Initially, of 53 Romanian students at Czernowitz, 44 joined Arboroasa as ordinary members. It was financed through fees levied on these as well as through donations from supporters; other membership categories included founder, supporter, honorary and extraordinary. In 1877, learning through press reports that the Romanian government had set aside 1000 lei for cultural organizations located outside the country's borders, the leadership asked for part of this money, and received 250 lei. The same summer, as the Romanian Army was winning victories in the War of Independence, members of Arboroasa were gleeful, toasting the successes of their "brothers fighting beyond". Meanwhile, the Bukovina authorities received instructions from Vienna to collect funds for wounded troops from the opposing Ottoman side.

==Suppression and legacy==
On October 1, 1877, members of the society sent a condolence telegram to the city hall of Iași in Romania, in order to mark the centenary of the beheading of Grigore III Ghica, who had refused to cede Bukovina to Austria. A second, celebratory, telegram was sent to the Romanian capital Bucharest in order to mark the Fall of Plevna during the war. The imperial Austrian authorities, also taking into account the subsidies received from Romania, considered these as acts of treason, and disbanded the society on November 11. This act prompted a fierce reaction in the Romanian-language press, both in Hungarian-ruled Oradea, and in Iași and Bucharest. In particular, an article by C. A. Rosetti published repeatedly in Românul created a stir within Bucharest's diplomatic circles, and also drew notice from Vienna. A search at Arboroasa headquarters revealed compromising documents from societies in the Transylvanian cities of Blaj and Gherla, as well as in Vienna.
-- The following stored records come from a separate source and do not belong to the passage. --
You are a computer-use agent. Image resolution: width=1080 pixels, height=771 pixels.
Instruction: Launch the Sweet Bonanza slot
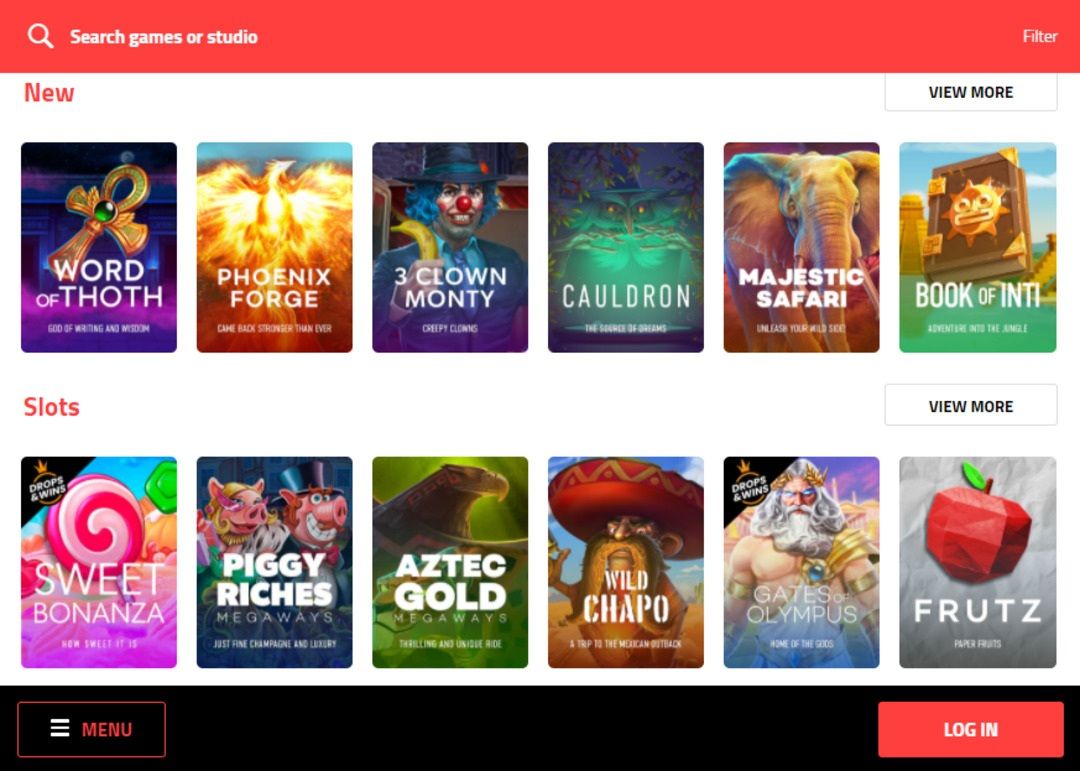pos(99,562)
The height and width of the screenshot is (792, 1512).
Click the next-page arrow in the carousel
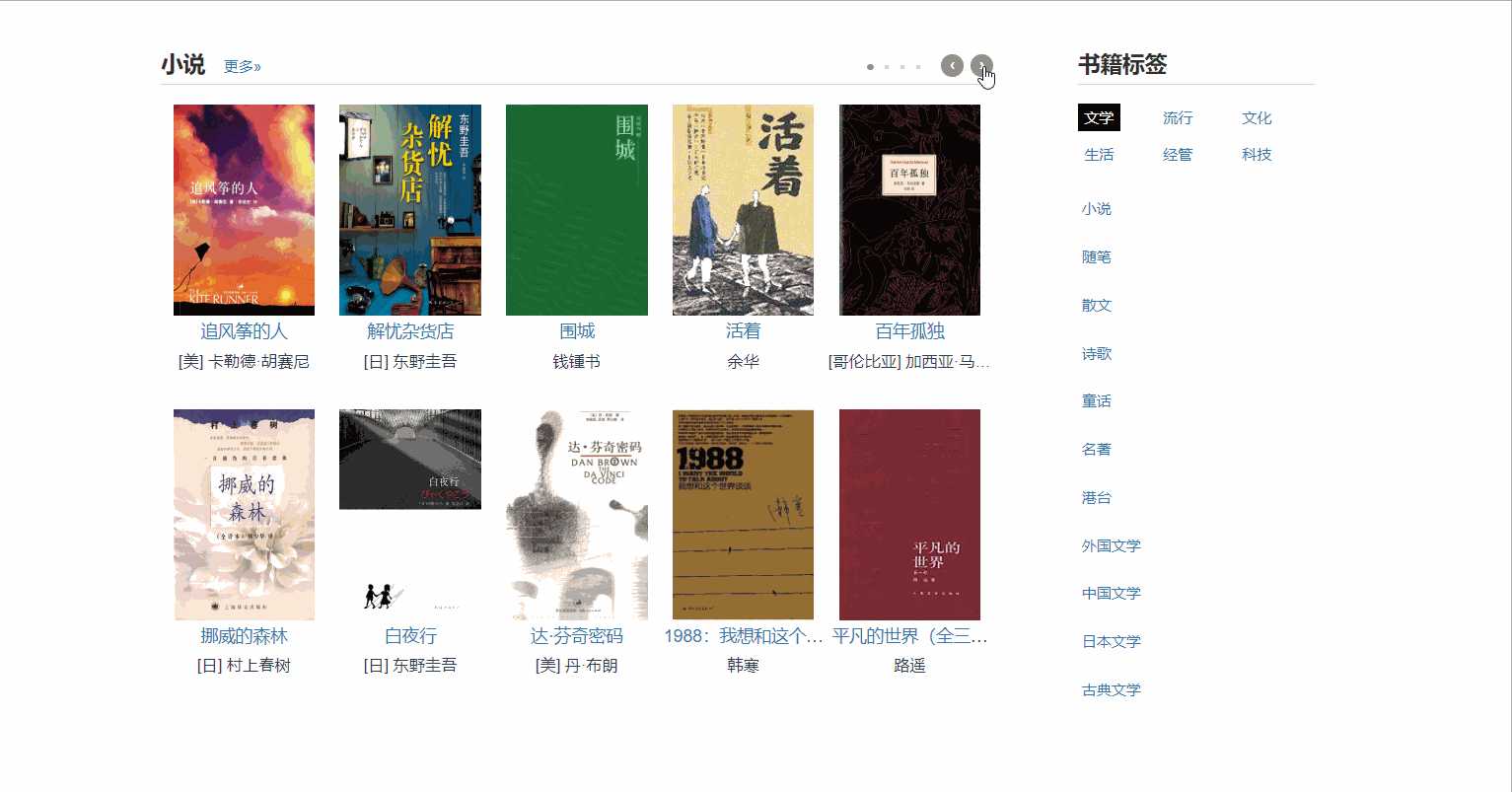pyautogui.click(x=981, y=65)
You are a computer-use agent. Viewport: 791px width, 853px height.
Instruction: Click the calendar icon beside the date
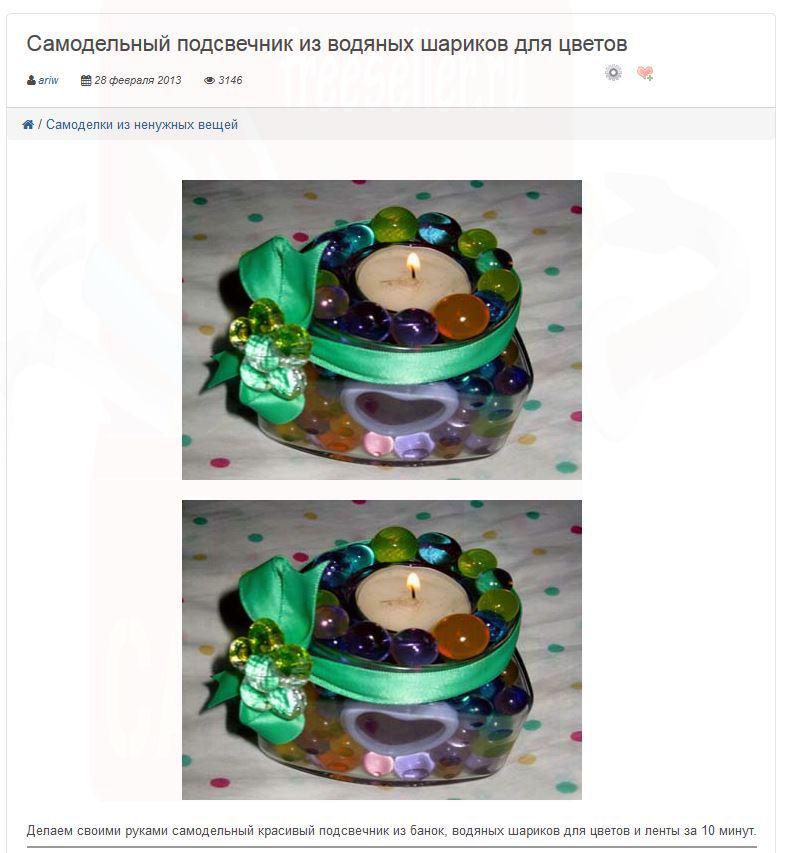tap(86, 81)
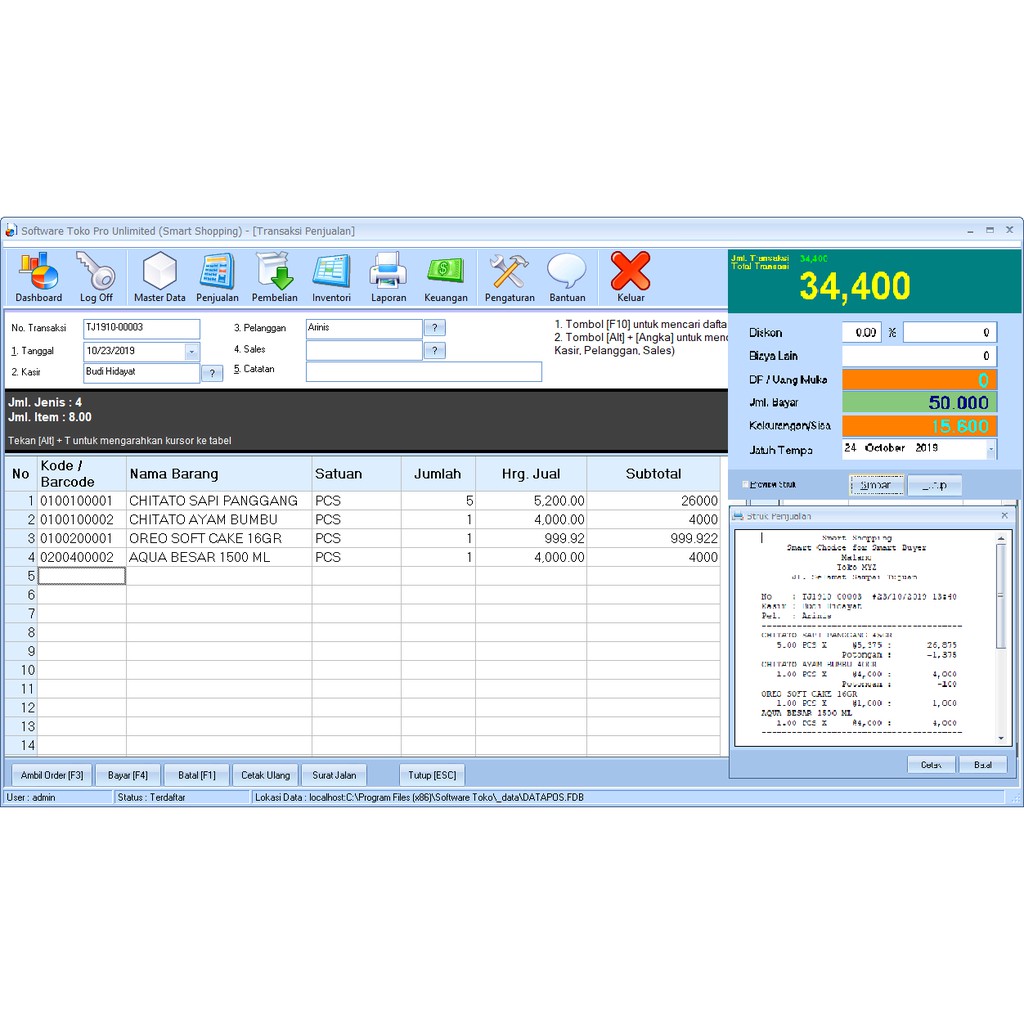Click the Ambil Order [F3] button

click(x=52, y=775)
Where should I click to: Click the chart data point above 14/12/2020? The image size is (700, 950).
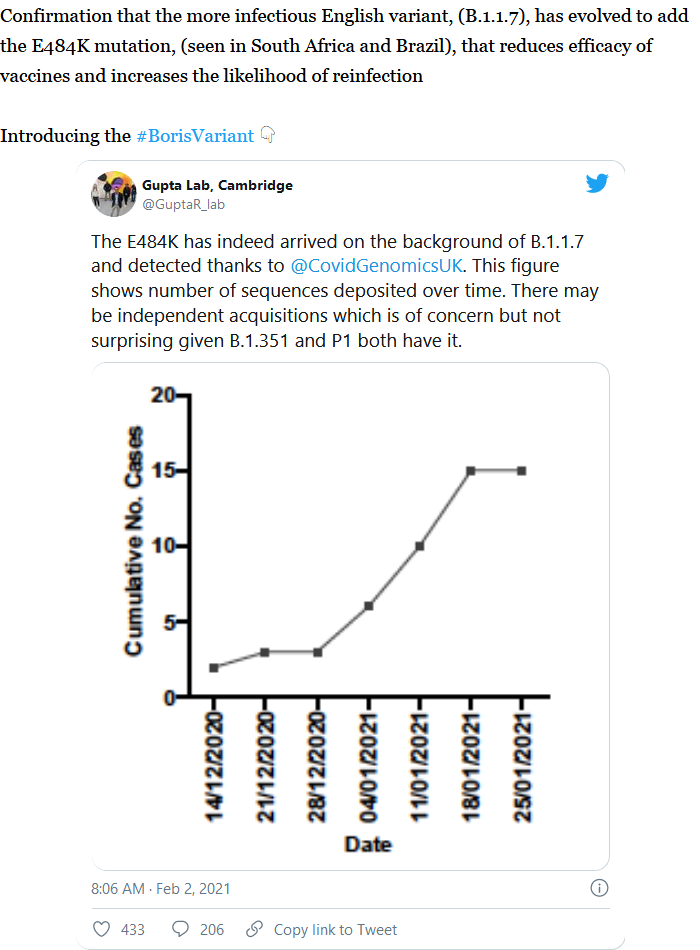point(214,667)
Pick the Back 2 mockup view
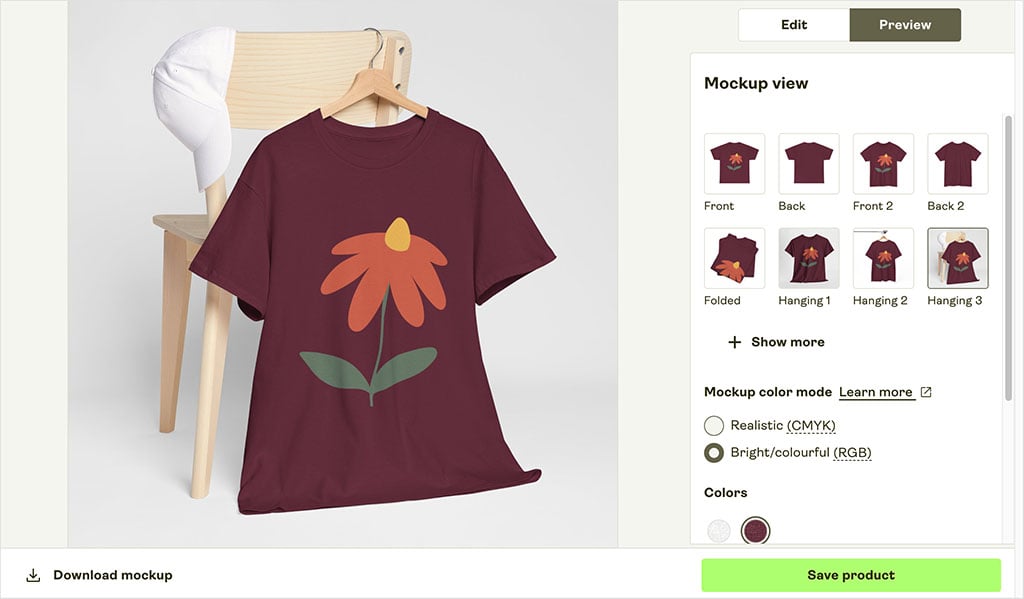The image size is (1024, 599). (957, 163)
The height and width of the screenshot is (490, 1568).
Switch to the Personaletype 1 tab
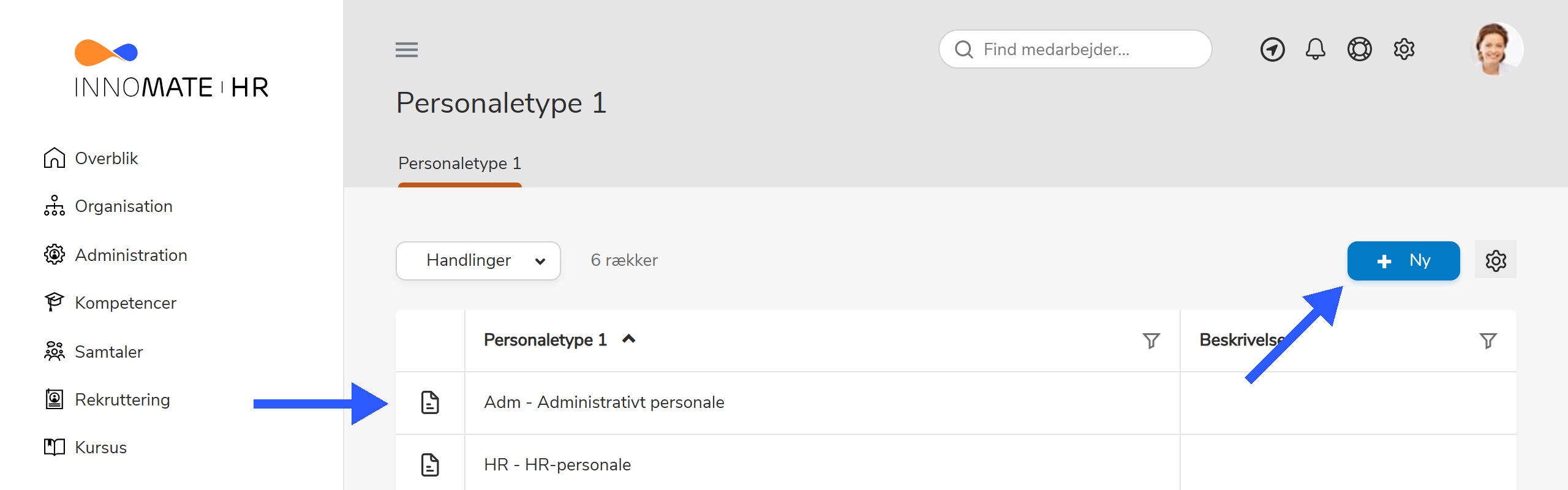pos(459,164)
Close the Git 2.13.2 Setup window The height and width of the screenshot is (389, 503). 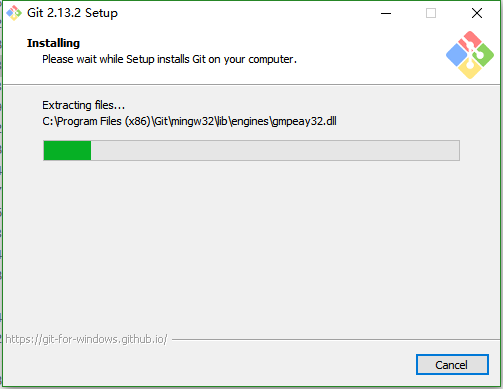pos(477,13)
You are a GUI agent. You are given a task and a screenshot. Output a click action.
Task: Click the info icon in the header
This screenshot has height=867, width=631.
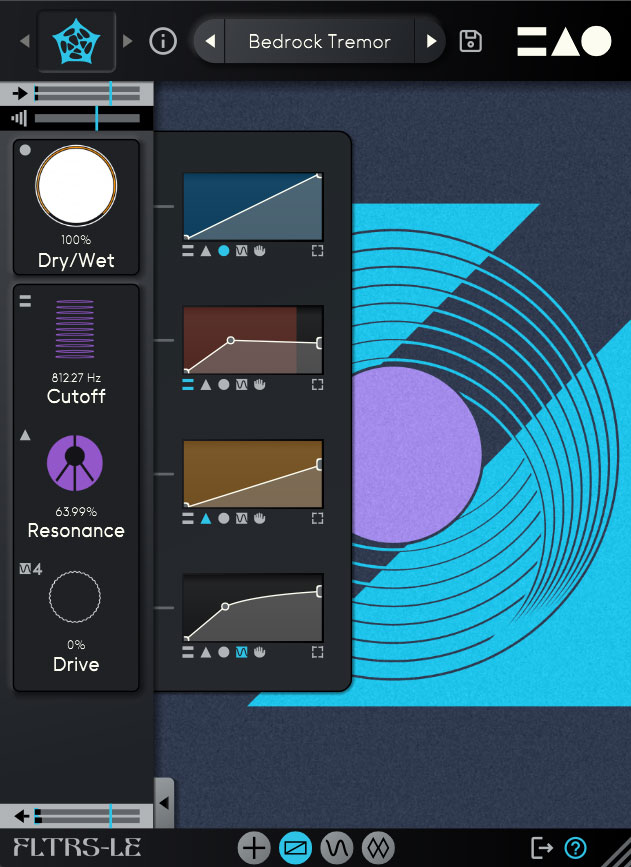(163, 41)
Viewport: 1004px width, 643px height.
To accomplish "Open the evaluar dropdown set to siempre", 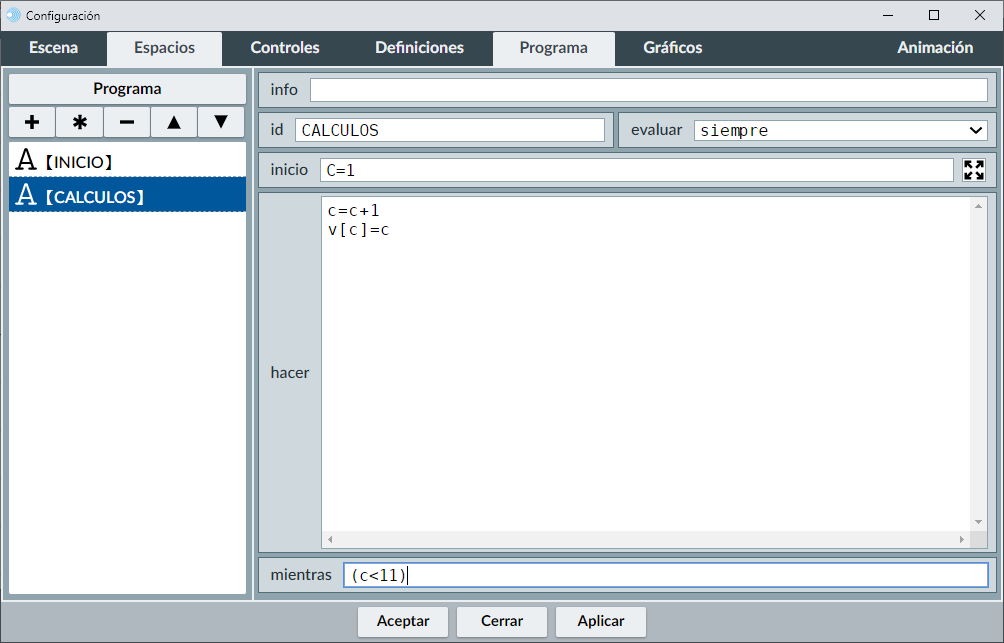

The leadership committee, consisting of Porumbescu, Voronca, Constantin Morariu, Orest Popescu and Eugen Sireteanu, was arrested. After a trial held in Czernowitz in early February 1878, the accused were acquitted by unanimous jury verdict and released after being kept in prison for eleven weeks. It was during this prison stay that Porumbescu contracted the tuberculosis that would lead to his death. The trial drew notice from Mihai Eminescu, who wrote about what he considered the mistaken policies adopted by the imperial court at Vienna toward Bukovina's Romanians. Despite the acquittal, the ringleaders were placed under surveillance and expected to limit themselves to cultural manifestations. Nevertheless, after a few months, the local Romanian students again increased their organizational activity. In December 1878, a new group, Societatea Academică Junimea, was established; it continued the objectives set forth by Arboroasa, and largely consisted of the same members.